(The task) Write the full listing out again, word for word, but omit the pictures.
--- Recorded data Enclosed Below ---
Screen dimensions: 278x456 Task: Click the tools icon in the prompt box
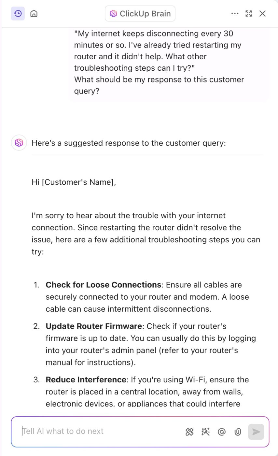pos(189,432)
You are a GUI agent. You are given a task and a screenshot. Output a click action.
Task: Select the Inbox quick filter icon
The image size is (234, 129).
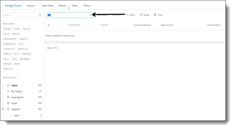click(x=8, y=85)

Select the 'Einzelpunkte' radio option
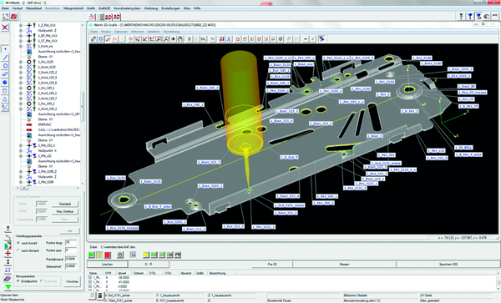[18, 281]
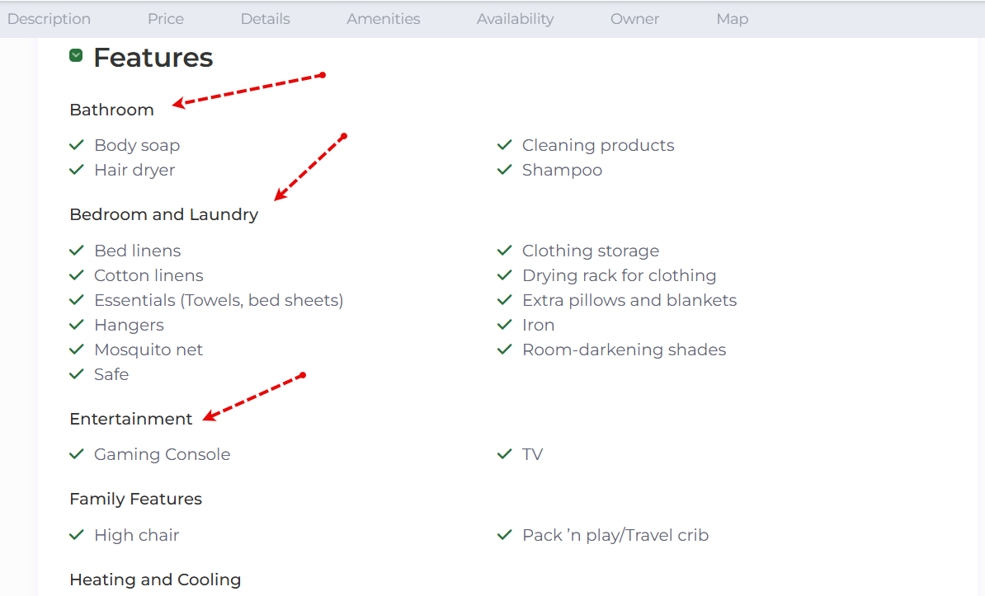
Task: Click the checkmark beside Mosquito net
Action: click(x=77, y=350)
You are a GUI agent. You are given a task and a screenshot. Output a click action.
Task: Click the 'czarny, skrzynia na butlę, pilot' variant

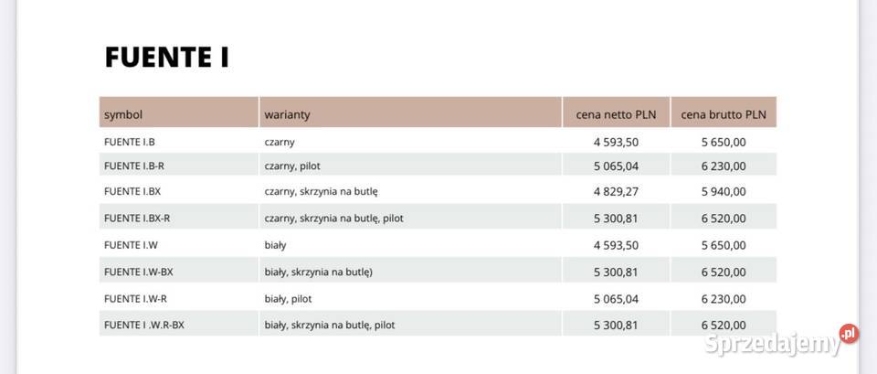(x=333, y=219)
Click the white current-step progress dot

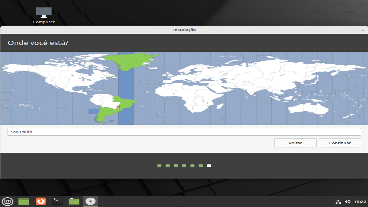pyautogui.click(x=209, y=166)
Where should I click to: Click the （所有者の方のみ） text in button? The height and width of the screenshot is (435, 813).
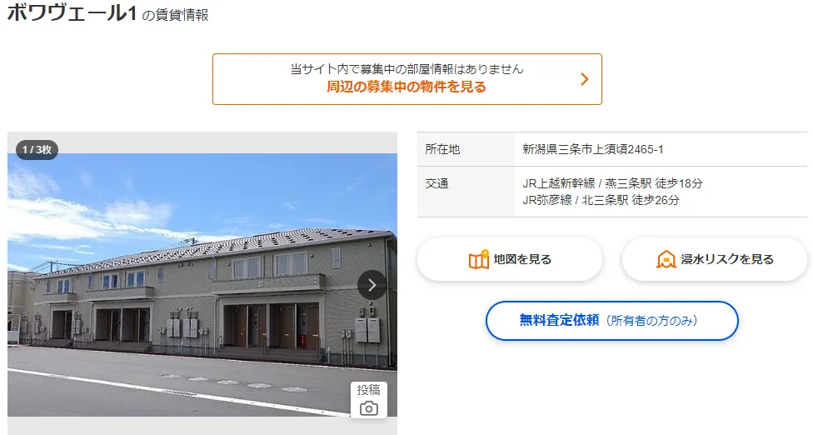pyautogui.click(x=651, y=321)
--- End of Enclosed Recorded data ---
(Task solution)
Screen dimensions: 278x456 Task: Click the tools icon in the prompt box
pos(189,432)
You are a GUI agent. You are given a task and a screenshot. Output a click action.
Task: Select the Inbox quick filter icon
The image size is (234, 129).
click(x=8, y=85)

Select the 'Einzelpunkte' radio option
[18, 281]
Task: Click the checkmark beside Mosquito net
Action: click(x=77, y=350)
You are a GUI agent. You are given a task and a screenshot. Output a click action.
Task: Click the 'czarny, skrzynia na butlę, pilot' variant

(x=333, y=219)
Click the white current-step progress dot

pyautogui.click(x=209, y=166)
Where should I click to: Click the （所有者の方のみ） text in button? The height and width of the screenshot is (435, 813).
pyautogui.click(x=651, y=321)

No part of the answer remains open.